On the Democratic side, House Minority Leader would fall to Nancy Pelosi (D-Calif., FI 0), if she wants it. As Time magazine just reported, however, Pelosi might just retire rather than “return to second-class citizenship.” Not only would her retirement open up the minority seat in the House, it might just also open the floodgates of retirement for other Democrats who feel the same way, including Rep. George Miller (D-Calif., FI 13), Rep. Zoe Lofgren (D-Calif., FI 10), Rep. Louise Slaughter (D-N.Y., FI 5), and Rep. John Conyers (D-Mich., FI 13). Long-time Democrat grunt Rep. Steny Hoyer (D-Md., FI 3) would likely slide into Pelosi’s vacancy, but has a potential challenger, Rep. John Larson (D-Conn., FI 10).

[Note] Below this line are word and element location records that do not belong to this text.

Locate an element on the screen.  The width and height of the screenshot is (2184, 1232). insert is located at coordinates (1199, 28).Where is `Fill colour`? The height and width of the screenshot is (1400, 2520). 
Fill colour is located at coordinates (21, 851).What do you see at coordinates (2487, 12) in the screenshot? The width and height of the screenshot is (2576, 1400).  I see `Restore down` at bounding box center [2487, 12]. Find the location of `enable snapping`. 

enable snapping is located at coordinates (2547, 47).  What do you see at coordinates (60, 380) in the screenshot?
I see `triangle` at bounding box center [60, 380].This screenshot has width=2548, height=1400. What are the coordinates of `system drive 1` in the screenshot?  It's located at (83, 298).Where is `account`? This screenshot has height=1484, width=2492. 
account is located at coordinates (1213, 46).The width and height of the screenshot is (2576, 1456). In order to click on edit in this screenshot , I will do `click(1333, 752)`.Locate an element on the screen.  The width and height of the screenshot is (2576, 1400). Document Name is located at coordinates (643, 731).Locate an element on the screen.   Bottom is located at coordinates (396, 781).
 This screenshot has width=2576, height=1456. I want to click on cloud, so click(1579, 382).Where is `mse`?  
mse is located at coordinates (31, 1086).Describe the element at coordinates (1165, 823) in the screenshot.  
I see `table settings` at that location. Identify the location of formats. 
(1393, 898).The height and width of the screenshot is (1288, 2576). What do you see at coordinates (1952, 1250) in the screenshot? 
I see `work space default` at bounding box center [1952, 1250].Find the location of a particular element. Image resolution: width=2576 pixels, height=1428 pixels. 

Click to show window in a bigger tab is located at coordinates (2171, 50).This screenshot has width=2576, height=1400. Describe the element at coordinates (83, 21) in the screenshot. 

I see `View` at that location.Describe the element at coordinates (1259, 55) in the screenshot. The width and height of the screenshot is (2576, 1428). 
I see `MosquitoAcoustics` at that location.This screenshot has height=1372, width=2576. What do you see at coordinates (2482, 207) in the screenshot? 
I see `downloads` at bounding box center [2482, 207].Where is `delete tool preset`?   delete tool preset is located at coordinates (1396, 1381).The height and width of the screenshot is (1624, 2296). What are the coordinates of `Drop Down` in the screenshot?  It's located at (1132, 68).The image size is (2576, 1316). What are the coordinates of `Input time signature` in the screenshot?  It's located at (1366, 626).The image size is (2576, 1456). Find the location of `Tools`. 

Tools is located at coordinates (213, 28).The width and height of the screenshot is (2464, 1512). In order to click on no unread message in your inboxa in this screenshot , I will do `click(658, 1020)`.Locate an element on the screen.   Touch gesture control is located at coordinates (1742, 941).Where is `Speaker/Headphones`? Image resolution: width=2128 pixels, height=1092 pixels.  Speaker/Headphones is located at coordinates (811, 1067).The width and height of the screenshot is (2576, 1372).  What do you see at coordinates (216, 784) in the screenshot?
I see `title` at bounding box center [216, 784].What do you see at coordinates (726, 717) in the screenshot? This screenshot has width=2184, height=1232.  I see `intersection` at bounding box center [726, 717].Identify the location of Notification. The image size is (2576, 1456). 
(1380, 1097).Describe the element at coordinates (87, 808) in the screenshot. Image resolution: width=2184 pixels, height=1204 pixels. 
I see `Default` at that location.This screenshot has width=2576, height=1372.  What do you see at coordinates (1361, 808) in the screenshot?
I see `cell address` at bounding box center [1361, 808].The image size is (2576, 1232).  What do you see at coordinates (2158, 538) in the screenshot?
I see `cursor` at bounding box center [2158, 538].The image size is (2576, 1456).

One of the noisiest and potentially nastiest challenges is shaping up over Senator Harry Reid’s position as Senate Majority Leader. Described as “excruciatingly delicate,” the position of Senator Charles Schumer (D-N.Y., FI 3) for Reid’s spot is complicated by the fact that Reid hasn’t lost the election yet, and Schumer is a close personal friend of Reid to whom he also owes a great deal politically. Reid created a special post for Schumer in 2006 as Democratic vice chairman, and gave him a seat on the Senate Finance Committee as well. As noted by one of Schumer’s advisers, Phil Singer, “Harry Reid has played a key role in helping Chuck Schumer become the senator he is today, and Chuck knows that better than anyone else.”
In fact, Schumer just sent $500,000 to support Reid’s re-election efforts, along with $20,000 to Senator Patrick Leahy in Vermont, $50,000 to Senator Michael Bennet in Colorado, $50,000 to help Senator Patty Murray in Washington, $50,000 to Senator Russ Feingold in Wisconsin, and another $50,000 to help Senator Barbara Mikulski in Maryland. All of these checks will make it easier for Schumer to ask for their help assuming that Reid fails to win on Tuesday. Further complicating Schumer’s not-so-silent run for Reid’s slot, however, is the effort by Senator Richard Durbin (D-Ill., FI 0), who also has his eye on Reid’s seat. Durbin has travelled extensively during the election to support Democratic candidates in California, Delaware, Kentucky, Missouri, Pennsylvania, Washington, and Wisconsin. And just recently he too has supported Reid’s faltering campaign with two trips to Nevada.
In an historical footnote, when Democratic Majority Leader Tom Daschle lost his re-election in 2006, Reid had already nailed down sufficient support within just hours of the election for his elevation to his present position as Majority Leader.
The Freedom Index (FI) rates each congressman mentioned above “on their adherence to constitutional principles of limited government, fiscal responsibility, national sovereignty, and a traditional foreign policy of avoiding foreign entanglements.” The FI ratings referenced above for various congressmen are the cumulative scores for the four semi-annual indexes (each covering 10 key votes) that were published for the current (111th) Congress. The average House score for the fourth (final) index for the 111th Congress was a dismal 40 percent, with only 13 of the 435 Representatives earning scores of 100. The average Senate score was an equally dispiriting 41, with 26 Senators earning ratings of 100. A careful review of the FI numbers of incoming representatives, however, provides some encouragement that those numbers for the 112th Congress will be measurably, perhaps significantly, higher, regardless of how the contests for each committee are settled.
As caustic political commentator H. L. Mencken used to say, “Every election is a sort of advance auction of stolen goods.” How the spoils will ultimately be divided, therefore, remains to be seen.